In triangle ABC, `angleBAC = 75^@ , angleABC = 45^@ , bar(BC) ` is produced to D. If `angleACD` =x , then `x/3%` of `60^@` is

To solve the problem, we need to find the value of \( x \) in triangle \( ABC \) where \( \angle BAC = 75^\circ \) and \( \angle ABC = 45^\circ \).
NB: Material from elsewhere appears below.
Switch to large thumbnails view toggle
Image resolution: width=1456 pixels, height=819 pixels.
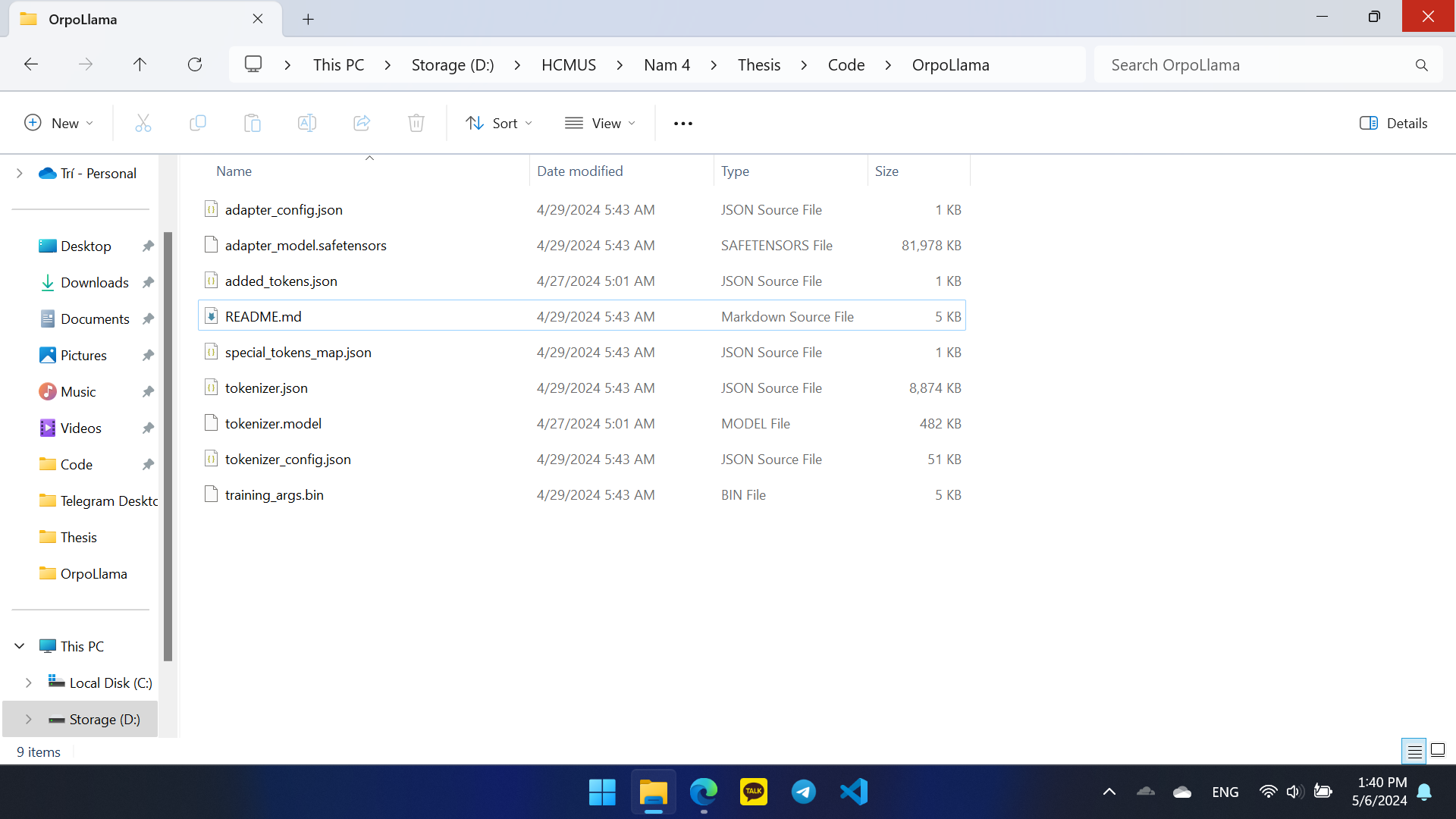[1438, 751]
Then we will calculate \( \frac{x}{3\%} \) of \( 60^\circ \). ### Step-by-Step Solution: 1. **Identify the Angles in Triangle ABC**: - Given: - \( \angle BAC = 75^\circ \) - \( \angle ABC = 45^\circ \) 2. **Calculate the Third Angle \( \angle ACB \)**: - The sum of angles in a triangle is \( 180^\circ \). - Therefore, we can find \( \angle ACB \): \[ \angle ACB = 180^\circ - \angle BAC - \angle ABC \] \[ \angle ACB = 180^\circ - 75^\circ - 45^\circ \] \[ \angle ACB = 180^\circ - 120^\circ = 60^\circ \] 3. **Determine the External Angle \( \angle ACD \)**: - Since \( BC \) is extended to point \( D \), \( \angle ACD \) (denoted as \( x \)) is an external angle to triangle \( ABC \). - The property of external angles states that: \[ \angle ACD = \angle BAC + \angle ABC \] \[ x = 75^\circ + 45^\circ \] \[ x = 120^\circ \] 4. **Calculate \( \frac{x}{3\%} \) of \( 60^\circ \)**: - First, we need to find \( 3\% \) of \( 60^\circ \): \[ 3\% \text{ of } 60^\circ = \frac{3}{100} \times 60 = \frac{180}{100} = 1.8^\circ \] - Now, we calculate \( \frac{x}{3\%} \): \[ \frac{x}{3\%} = \frac{120^\circ}{1.8^\circ} \] \[ = \frac{120}{1.8} = \frac{1200}{18} = \frac{200}{3} \approx 66.67 \] 5. **Final Calculation**: - Since the question asks for \( \frac{x}{3\%} \) of \( 60^\circ \), we can also express this as: \[ \frac{x}{3\%} = \frac{120^\circ}{1.8^\circ} \approx 66.67 \] ### Conclusion: The answer to the question is approximately \( 66.67 \).